L'entrée en vigueur du crédit d'impôt pour la création de jeux vidéo, dont le décret a enfin été publié samedi au Journal officiel, a été dans l'ensemble accueillie avec satisfaction par les acteurs du secteur, jusqu'ici obligés de s'expatrier pour résister à la concurrence.

Ce dispositif permet aux sociétés concernées de déduire de leurs impôts 20% des dépenses de production de certains jeux, dans la limite de 3 millions d'euros par exercice.

Il a fallu un travail de longue haleine pour voir se concrétiser cette promesse évoquée par Jean-Pierre Raffarin, alors qu'il était Premier ministre, puis mise en branle en 2005 par le ministre de la Culture Renaud Donnedieu de Vabres.

La France a ensuite dû batailler dur pour convaincre la Commission européenne qui a fini par donner son aval en décembre 2007, à condition que le périmètre soit restreint aux seuls jeux à dimension culturelle.

«Au départ ce n'était pas gagné, les négociations avec Bruxelles étaient compliquées», raconte Emmanuel Forsans, directeur de l'Agence française pour le jeu vidéo (AFJV). Mais au final, «une très grande majorité des jeux développés en France vont rentrer dans les critères d'éligibilité», estime-t-il.

Dans le même sens, Xavier Poix, directeur des studios basés en France d'Ubisoft, juge que le mécanisme choisi «favorise l'esprit culturel européen».

Pour lui, le crédit d'impôt est un «vrai signe donné à l'industrie du jeu vidéo» qui a beaucoup souffert au début des années 2000, entre fermeture d'usines et réduction drastique d'effectifs.

Il «vient conforter le rôle de nos créateurs face à la concurrence nord américaine et asiatique», a estimé de son côté la ministre de la Culture Christine Albanel.

Aujourd'hui la filière emploie environ 9 000 salariés et peut se flatter de compter deux groupes, Vivendi et Ubisoft, parmi les premiers éditeurs mondiaux.

Toutefois l'image est trompeuse: «World of Warcraft», le célèbre jeu de rôle de Vivendi, est développé par un studio américain, Blizzard. Quant à Ubisoft, c'est à Montréal qu'il a choisi d'installer son plus gros studio, fort de 1 600 personnes, contre seulement 400 à 450 dans ses sites français, à Montreuil et à Montpellier.

De nombreux éditeurs sont ainsi partis à l'étranger, entraînant dans leur sillage une foule de talents, vers des pays proposant des politiques de soutien plus attractives, comme le Canada, les États-Unis ou même la Chine.

Le crédit d'impôt devrait donc permettre de freiner cet «exode dû à la différence de coût de production» et favoriser la «prise de risques» artistiques, assure M. Poix: «ce coup de pouce est un juste retour pour rééquilibrer» la situation.

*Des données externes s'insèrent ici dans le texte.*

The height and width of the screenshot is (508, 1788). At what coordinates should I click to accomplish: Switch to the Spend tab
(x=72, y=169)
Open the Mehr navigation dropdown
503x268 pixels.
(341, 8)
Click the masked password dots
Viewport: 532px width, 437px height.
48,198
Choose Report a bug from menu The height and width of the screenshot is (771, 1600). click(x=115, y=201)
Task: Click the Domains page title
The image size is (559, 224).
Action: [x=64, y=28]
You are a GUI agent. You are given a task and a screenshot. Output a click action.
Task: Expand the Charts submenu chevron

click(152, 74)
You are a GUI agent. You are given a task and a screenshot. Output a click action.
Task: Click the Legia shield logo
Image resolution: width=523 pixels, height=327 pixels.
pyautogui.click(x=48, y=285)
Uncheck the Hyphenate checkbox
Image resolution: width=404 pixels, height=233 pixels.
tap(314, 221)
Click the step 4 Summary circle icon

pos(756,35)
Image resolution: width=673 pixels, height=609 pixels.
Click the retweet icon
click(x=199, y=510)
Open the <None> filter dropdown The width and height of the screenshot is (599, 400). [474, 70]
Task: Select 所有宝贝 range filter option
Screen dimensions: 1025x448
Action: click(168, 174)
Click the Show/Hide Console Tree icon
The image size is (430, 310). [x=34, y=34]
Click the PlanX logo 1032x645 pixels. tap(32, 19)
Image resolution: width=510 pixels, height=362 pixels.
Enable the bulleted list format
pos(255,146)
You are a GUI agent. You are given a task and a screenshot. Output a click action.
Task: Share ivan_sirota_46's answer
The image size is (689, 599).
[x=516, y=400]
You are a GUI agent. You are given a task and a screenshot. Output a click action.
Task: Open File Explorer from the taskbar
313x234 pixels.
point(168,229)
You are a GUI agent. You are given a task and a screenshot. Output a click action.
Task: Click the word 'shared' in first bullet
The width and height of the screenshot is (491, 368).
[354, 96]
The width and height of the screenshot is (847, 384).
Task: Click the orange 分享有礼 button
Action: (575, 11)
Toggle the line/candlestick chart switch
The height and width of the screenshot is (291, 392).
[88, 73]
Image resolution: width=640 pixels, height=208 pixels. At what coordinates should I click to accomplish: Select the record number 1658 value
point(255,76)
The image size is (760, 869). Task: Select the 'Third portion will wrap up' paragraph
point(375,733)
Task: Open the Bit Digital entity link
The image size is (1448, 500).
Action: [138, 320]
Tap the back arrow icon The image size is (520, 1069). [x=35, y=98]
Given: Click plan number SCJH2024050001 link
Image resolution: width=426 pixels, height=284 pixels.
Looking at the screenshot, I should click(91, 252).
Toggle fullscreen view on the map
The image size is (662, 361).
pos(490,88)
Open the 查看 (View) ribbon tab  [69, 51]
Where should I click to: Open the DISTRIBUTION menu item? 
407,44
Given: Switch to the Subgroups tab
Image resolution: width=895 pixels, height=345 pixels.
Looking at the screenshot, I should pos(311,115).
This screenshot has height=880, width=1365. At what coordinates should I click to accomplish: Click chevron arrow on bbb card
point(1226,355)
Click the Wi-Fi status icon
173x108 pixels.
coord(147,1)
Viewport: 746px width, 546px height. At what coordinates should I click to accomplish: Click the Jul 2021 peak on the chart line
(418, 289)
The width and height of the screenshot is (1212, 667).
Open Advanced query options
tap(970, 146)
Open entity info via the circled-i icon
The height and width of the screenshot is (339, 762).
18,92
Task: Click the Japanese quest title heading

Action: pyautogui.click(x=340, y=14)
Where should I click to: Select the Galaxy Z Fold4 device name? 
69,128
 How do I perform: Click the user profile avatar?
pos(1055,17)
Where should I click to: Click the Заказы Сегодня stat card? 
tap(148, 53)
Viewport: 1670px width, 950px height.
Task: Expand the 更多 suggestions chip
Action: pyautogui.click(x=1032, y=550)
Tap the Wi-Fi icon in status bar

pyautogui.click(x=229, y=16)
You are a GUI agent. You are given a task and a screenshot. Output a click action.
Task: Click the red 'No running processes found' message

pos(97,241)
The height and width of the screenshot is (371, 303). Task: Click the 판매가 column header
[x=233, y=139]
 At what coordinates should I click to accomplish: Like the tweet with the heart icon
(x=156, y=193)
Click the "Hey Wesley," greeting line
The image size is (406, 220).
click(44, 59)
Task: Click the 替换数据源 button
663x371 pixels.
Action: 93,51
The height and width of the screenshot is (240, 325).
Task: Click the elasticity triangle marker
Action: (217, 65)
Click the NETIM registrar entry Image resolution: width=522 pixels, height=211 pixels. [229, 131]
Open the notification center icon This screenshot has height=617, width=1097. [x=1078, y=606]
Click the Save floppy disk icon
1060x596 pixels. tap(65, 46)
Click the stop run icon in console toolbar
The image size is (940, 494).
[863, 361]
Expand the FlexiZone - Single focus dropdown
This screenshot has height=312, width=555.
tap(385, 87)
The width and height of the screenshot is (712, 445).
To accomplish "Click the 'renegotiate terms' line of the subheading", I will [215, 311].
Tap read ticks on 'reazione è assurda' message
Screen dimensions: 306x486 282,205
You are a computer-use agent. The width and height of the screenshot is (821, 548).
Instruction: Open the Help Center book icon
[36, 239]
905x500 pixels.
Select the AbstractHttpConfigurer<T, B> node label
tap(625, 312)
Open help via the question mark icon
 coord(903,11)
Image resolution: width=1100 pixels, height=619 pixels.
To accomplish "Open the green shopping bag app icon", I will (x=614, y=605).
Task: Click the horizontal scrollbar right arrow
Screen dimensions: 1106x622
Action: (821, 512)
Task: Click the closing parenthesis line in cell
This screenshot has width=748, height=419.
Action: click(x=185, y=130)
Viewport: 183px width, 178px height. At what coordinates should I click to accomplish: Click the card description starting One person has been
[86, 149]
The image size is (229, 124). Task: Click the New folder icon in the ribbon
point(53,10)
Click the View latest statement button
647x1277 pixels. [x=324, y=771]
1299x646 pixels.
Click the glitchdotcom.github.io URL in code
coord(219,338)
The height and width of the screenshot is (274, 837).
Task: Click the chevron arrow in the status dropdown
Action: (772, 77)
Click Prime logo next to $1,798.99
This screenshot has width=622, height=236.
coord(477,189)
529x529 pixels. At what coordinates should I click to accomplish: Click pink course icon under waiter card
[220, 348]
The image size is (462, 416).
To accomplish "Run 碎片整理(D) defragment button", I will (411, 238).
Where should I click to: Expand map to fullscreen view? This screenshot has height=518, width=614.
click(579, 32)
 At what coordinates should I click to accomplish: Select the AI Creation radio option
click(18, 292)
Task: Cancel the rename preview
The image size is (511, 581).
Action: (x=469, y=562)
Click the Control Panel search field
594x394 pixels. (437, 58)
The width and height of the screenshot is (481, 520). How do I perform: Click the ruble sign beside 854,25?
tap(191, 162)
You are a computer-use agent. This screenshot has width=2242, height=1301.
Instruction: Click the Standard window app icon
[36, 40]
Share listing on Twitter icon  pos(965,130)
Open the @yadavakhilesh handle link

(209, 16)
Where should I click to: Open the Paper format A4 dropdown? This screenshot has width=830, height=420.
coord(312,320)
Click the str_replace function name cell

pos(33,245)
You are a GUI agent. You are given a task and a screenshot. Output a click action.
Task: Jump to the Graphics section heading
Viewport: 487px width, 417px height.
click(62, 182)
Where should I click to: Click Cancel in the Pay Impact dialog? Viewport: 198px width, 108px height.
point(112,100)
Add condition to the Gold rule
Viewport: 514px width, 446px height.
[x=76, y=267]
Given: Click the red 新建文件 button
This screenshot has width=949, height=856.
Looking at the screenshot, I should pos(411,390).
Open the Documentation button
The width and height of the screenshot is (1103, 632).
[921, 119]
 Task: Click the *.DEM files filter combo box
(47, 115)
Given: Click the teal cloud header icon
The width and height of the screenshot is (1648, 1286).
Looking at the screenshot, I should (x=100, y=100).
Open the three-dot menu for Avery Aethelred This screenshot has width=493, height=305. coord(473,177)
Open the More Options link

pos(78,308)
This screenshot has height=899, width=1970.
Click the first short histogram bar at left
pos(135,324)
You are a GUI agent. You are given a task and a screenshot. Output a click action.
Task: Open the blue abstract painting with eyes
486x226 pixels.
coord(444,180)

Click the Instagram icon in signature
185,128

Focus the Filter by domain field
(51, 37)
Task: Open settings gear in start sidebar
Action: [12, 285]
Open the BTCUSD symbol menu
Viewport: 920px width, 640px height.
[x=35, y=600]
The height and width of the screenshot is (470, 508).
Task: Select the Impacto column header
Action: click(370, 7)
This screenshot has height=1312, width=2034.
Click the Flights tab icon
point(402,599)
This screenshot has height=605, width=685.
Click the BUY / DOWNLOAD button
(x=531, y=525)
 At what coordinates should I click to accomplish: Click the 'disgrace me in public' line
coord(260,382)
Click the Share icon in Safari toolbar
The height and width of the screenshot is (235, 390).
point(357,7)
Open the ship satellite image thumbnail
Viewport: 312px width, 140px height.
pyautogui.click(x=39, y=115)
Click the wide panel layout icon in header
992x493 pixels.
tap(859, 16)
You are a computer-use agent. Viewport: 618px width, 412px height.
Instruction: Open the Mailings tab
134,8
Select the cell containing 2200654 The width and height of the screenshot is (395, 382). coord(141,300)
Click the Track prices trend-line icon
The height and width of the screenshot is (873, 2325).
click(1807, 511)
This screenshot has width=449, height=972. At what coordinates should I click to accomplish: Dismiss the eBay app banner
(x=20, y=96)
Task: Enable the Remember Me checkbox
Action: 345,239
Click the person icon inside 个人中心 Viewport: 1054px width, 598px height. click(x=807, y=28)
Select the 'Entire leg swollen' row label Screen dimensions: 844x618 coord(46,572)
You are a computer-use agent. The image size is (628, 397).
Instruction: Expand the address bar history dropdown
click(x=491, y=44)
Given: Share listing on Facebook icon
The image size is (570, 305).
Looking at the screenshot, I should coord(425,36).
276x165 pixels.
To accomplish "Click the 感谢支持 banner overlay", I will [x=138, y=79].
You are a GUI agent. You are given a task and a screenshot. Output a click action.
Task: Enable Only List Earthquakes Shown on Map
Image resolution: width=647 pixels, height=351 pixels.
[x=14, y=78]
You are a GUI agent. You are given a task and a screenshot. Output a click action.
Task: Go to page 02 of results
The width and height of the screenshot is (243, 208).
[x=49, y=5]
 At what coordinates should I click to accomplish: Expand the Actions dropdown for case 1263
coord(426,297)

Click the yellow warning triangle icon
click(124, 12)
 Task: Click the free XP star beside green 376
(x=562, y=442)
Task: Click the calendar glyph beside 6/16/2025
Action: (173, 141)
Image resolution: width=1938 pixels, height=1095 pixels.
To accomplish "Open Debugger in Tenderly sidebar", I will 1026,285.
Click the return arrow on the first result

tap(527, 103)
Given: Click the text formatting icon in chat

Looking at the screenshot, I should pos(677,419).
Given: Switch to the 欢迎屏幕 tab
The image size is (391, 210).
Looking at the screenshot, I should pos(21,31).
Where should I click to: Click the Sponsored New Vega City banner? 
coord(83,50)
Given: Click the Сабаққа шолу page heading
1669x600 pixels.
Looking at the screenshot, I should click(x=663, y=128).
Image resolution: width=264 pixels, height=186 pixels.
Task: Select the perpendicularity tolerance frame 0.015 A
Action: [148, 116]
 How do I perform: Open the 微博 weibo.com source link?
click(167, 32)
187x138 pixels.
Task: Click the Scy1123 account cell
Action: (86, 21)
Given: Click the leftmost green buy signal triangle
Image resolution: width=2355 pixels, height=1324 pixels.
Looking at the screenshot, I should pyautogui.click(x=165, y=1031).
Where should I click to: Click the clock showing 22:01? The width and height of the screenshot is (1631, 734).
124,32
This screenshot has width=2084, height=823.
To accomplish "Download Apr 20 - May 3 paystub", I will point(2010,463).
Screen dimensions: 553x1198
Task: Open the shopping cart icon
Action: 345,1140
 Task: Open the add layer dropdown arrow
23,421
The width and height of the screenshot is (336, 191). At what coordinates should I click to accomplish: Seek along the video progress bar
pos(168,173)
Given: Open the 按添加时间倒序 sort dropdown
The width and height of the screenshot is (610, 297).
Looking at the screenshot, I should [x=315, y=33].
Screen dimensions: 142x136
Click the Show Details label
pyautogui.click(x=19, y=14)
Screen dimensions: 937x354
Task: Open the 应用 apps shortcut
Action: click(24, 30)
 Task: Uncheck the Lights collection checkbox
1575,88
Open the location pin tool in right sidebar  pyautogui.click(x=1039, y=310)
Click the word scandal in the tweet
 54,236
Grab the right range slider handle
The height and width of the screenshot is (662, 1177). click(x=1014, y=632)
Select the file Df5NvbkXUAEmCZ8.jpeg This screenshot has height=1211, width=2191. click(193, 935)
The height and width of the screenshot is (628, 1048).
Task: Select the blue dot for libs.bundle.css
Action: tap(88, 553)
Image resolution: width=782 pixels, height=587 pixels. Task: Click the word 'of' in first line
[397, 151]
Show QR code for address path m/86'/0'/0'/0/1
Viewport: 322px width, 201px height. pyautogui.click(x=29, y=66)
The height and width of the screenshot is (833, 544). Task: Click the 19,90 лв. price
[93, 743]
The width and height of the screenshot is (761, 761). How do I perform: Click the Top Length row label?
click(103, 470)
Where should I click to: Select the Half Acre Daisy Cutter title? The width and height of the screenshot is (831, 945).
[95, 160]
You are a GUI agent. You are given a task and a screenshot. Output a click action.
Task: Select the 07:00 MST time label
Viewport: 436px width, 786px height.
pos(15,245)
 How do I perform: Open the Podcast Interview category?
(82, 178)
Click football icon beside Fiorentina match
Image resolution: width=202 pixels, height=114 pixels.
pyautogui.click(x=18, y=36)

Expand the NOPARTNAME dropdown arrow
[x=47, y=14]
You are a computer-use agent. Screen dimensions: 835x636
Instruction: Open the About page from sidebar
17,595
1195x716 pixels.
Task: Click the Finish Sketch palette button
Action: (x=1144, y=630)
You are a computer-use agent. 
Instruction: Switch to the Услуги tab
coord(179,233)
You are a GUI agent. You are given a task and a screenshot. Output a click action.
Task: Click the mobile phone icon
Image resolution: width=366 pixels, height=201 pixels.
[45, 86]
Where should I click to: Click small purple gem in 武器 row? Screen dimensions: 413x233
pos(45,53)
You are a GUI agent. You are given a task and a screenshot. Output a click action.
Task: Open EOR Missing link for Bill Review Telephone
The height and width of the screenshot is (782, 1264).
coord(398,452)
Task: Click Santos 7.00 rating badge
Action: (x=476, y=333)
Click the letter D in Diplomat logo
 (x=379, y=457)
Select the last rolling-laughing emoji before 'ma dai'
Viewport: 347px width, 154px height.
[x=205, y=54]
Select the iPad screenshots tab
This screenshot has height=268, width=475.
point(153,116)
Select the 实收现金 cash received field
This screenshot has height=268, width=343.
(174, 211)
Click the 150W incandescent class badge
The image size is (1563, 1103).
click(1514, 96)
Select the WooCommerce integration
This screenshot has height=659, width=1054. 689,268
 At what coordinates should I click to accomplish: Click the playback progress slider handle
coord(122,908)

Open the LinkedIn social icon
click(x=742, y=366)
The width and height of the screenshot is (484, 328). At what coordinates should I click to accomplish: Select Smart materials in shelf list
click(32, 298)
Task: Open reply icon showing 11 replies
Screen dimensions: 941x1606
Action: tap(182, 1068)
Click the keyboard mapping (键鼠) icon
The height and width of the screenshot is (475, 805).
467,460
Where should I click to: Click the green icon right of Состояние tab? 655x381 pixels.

Certains géants des jeux vidéo réfléchiraient même à «une implantation en France, soit à travers une collaboration avec des studios français, soit pour créer des entités de production», indique M. Forsans.

Pour certains toutefois, la mesure ne va pas assez loin. «Nous regrettons qu'elle se limite uniquement aux productions culturelles et que n'ait pas été mis en place le système canadien, plus dynamique», affirme Philippe Sauze, président du syndicat des éditeurs de logiciels (Sell) et à la tête d'Electronic Arts en France. Le Québec rembourse notamment une partie du salaire des employés du secteur.

Mais le gouvernement pourrait ne pas s'arrêter là: Eric Besson, secrétaire d'État à l'Economie numérique, a envisagé cette semaine d'étendre le champ des Sofica (Sicav particulières destinées à financer des projets cinématographiques) aux jeux vidéo.